The reality is that for most people, they use an app on a sibgle platform (typical end users don’t constantly switch between Windows, Linux, and macOS) so that consistency does not primarily benefit the end-user.
Exactly. The consistency being extolled here is not from the perspective of the users but of the marketing department that wants to warp basic UI conventions in service of making their branding a more pervasive part of the user experience.
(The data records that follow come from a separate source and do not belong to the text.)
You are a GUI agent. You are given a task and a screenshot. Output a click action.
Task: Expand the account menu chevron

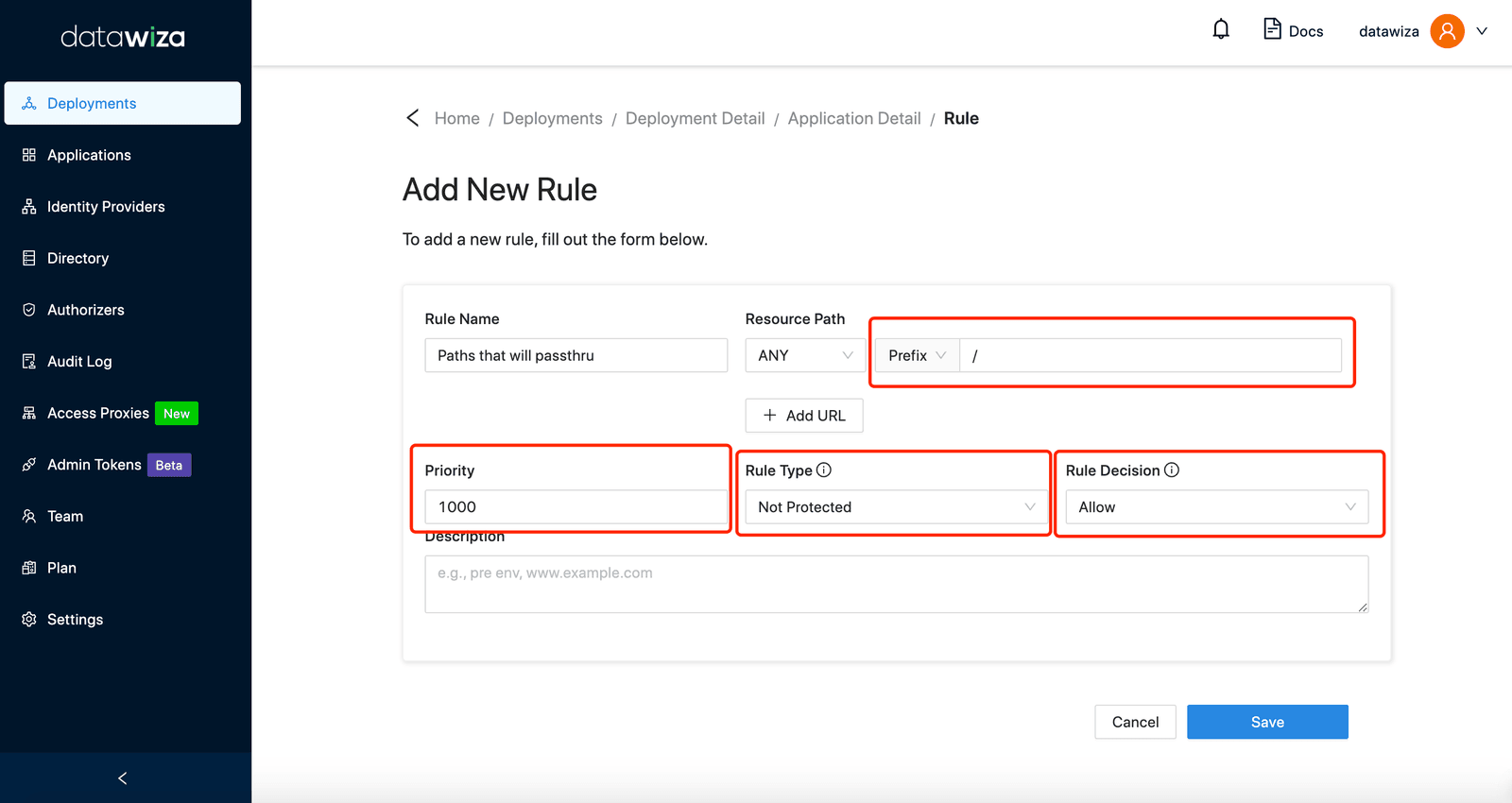pyautogui.click(x=1482, y=31)
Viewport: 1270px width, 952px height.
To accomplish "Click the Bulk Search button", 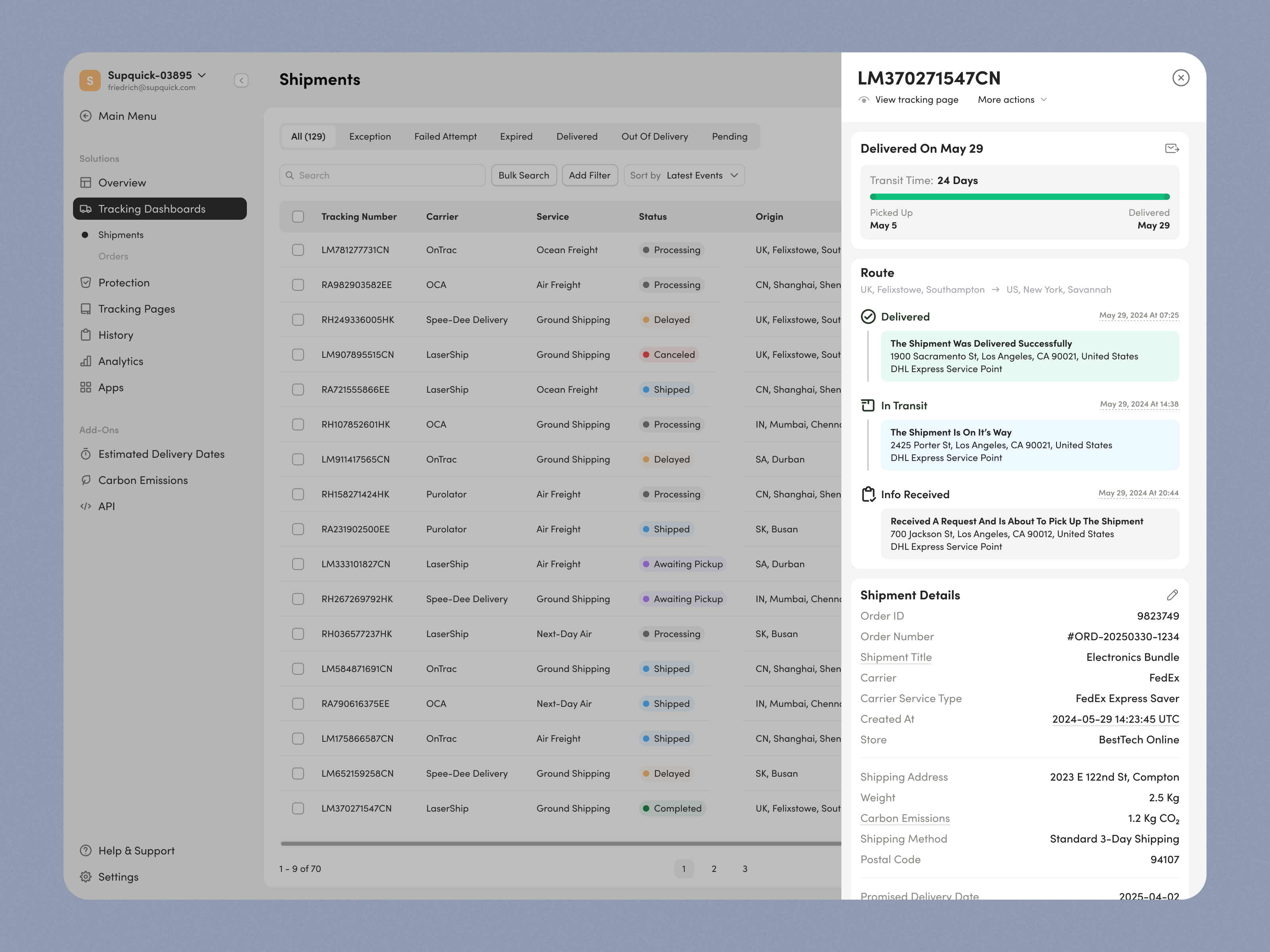I will [x=523, y=176].
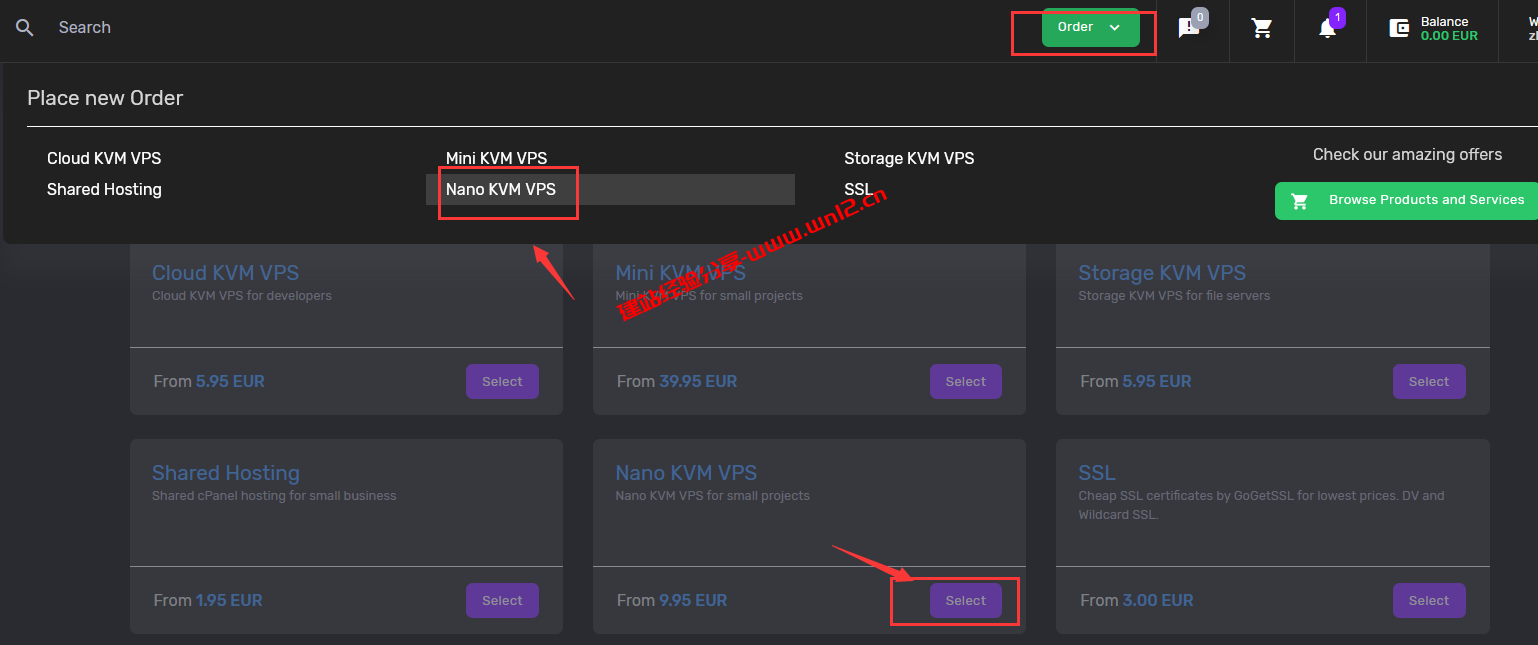The width and height of the screenshot is (1538, 645).
Task: Choose SSL in order menu
Action: click(858, 189)
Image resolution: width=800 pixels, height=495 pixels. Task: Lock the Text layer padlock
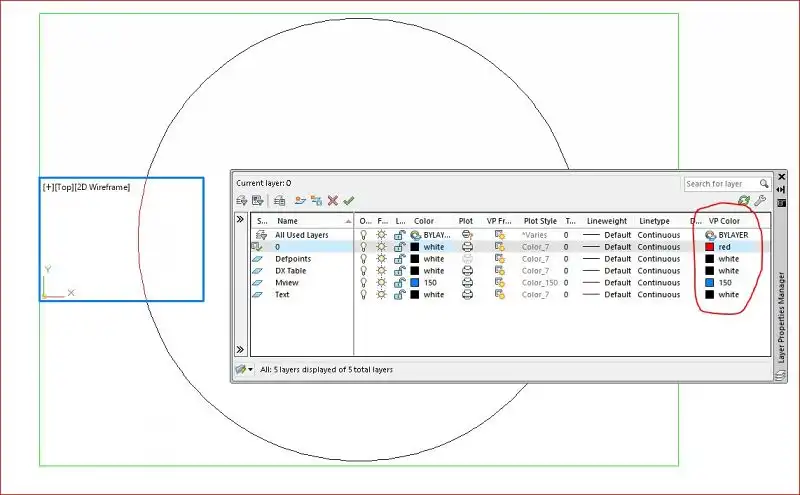click(x=399, y=294)
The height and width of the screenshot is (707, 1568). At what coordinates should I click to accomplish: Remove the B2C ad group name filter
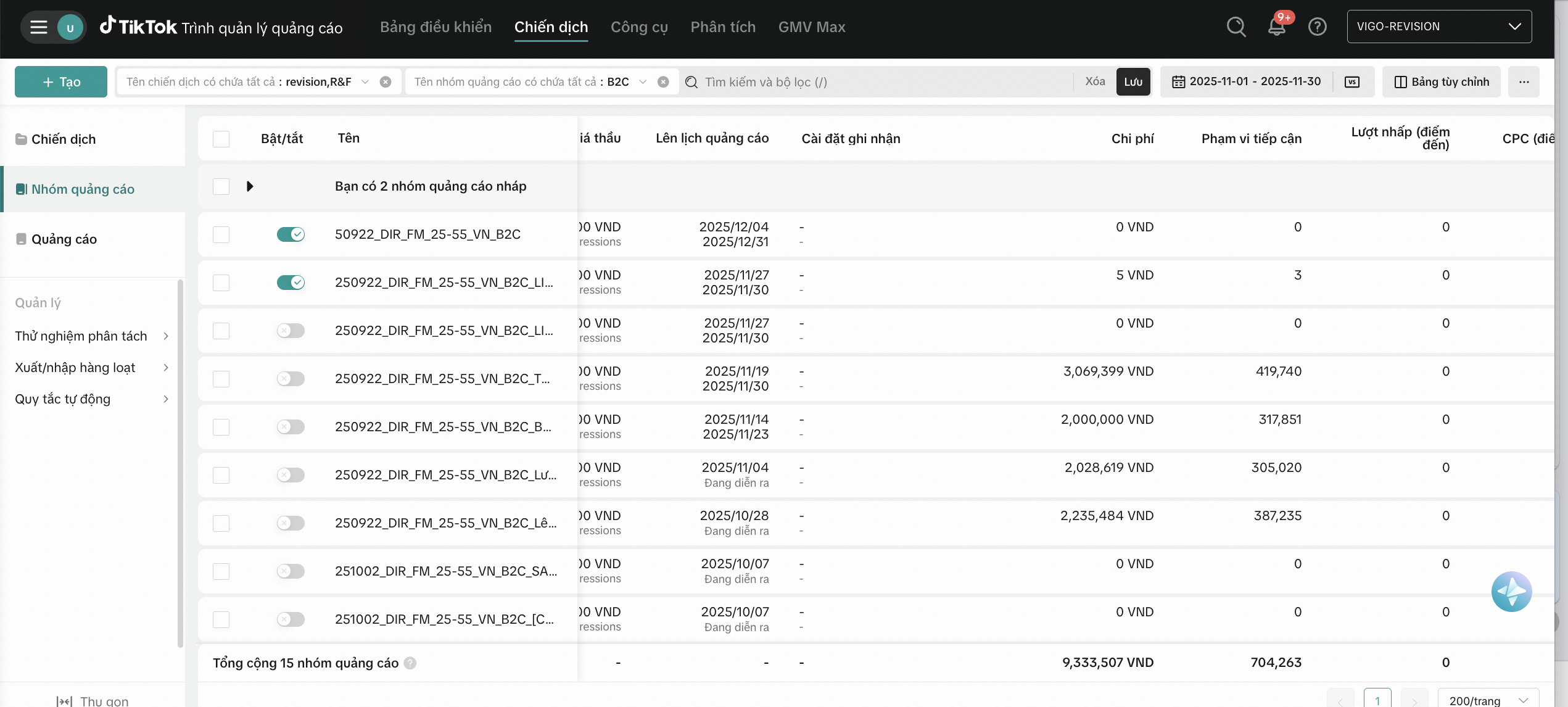click(x=663, y=82)
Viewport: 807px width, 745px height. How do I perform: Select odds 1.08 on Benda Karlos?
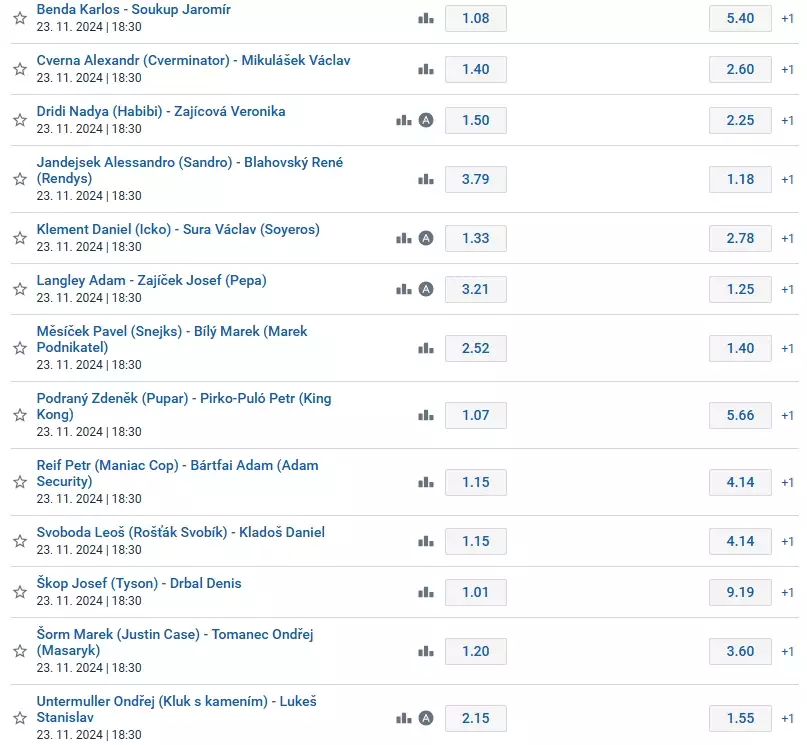click(475, 18)
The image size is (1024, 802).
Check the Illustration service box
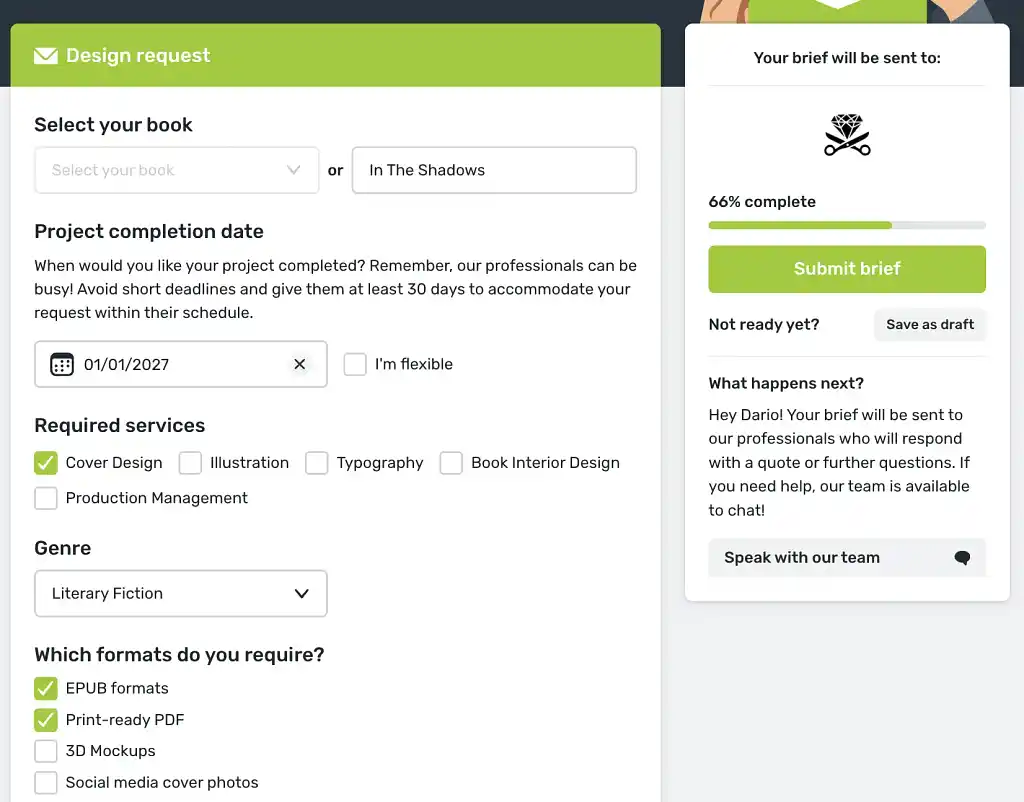[x=190, y=463]
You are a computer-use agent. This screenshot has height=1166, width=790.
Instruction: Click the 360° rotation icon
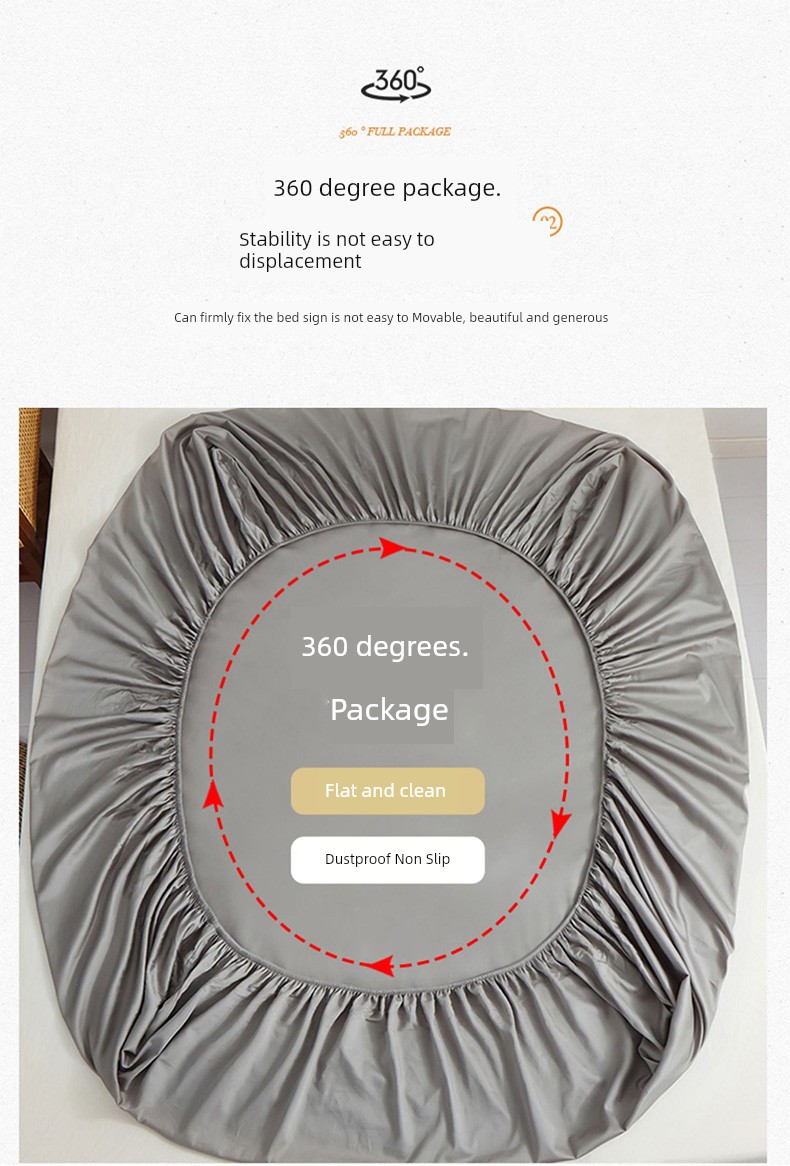coord(396,84)
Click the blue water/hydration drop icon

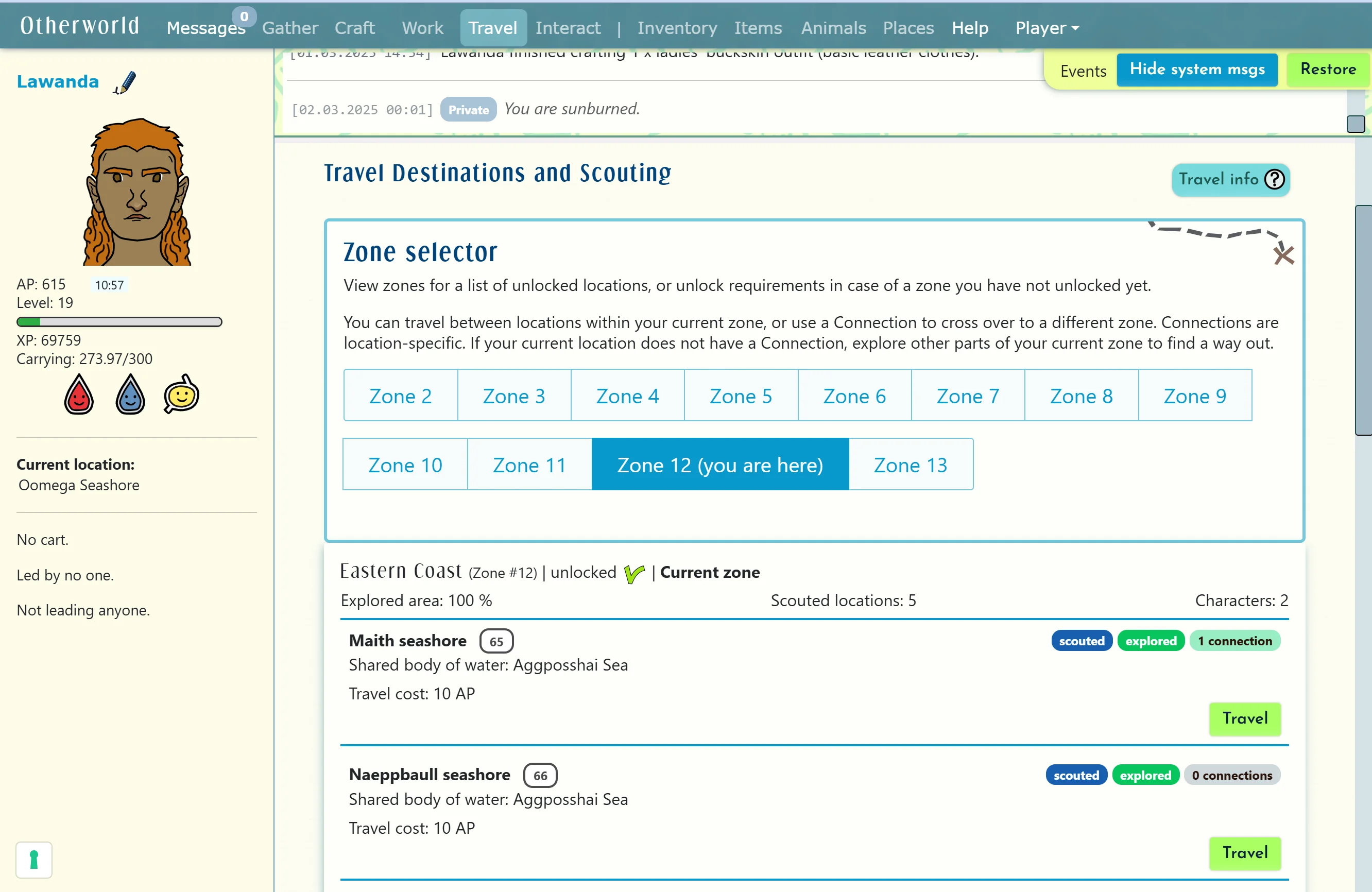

Users basically never want you to give them an app where even the buttons and scroll bars are changed to comply with your corporate style guide.
I see people say this sometimes but I never see anyone who has used a regular GUI library like FLTK or Qt say this.

Most of the time it's people who only know javascript and have never even heard of GUI libraries that say this.

There is LosslessCut[1], though it's only designed to handle trimming and not general re-encoding.

[1]: https://github.com/mifi/lossless-cut

if you re-encoded then it wouldn't be lossless anymore?
Electron serves the developer not the user.

It also looks shit on every platform then.

And eats all your RAM

The complaint that Chrome eats all your RAM is because it starts a new process for each tab, with all the overhead that entails. You’re not using multiple tabs in an Electron app.
No instead I run 50 standalone browsers with one tab each on my machine ...
The overheard prevents any one tab from taking out the entire browser though.
Chrome has good reason to use multiple processes, but criticism of Chrome doesn’t necessarily apply to Electron apps.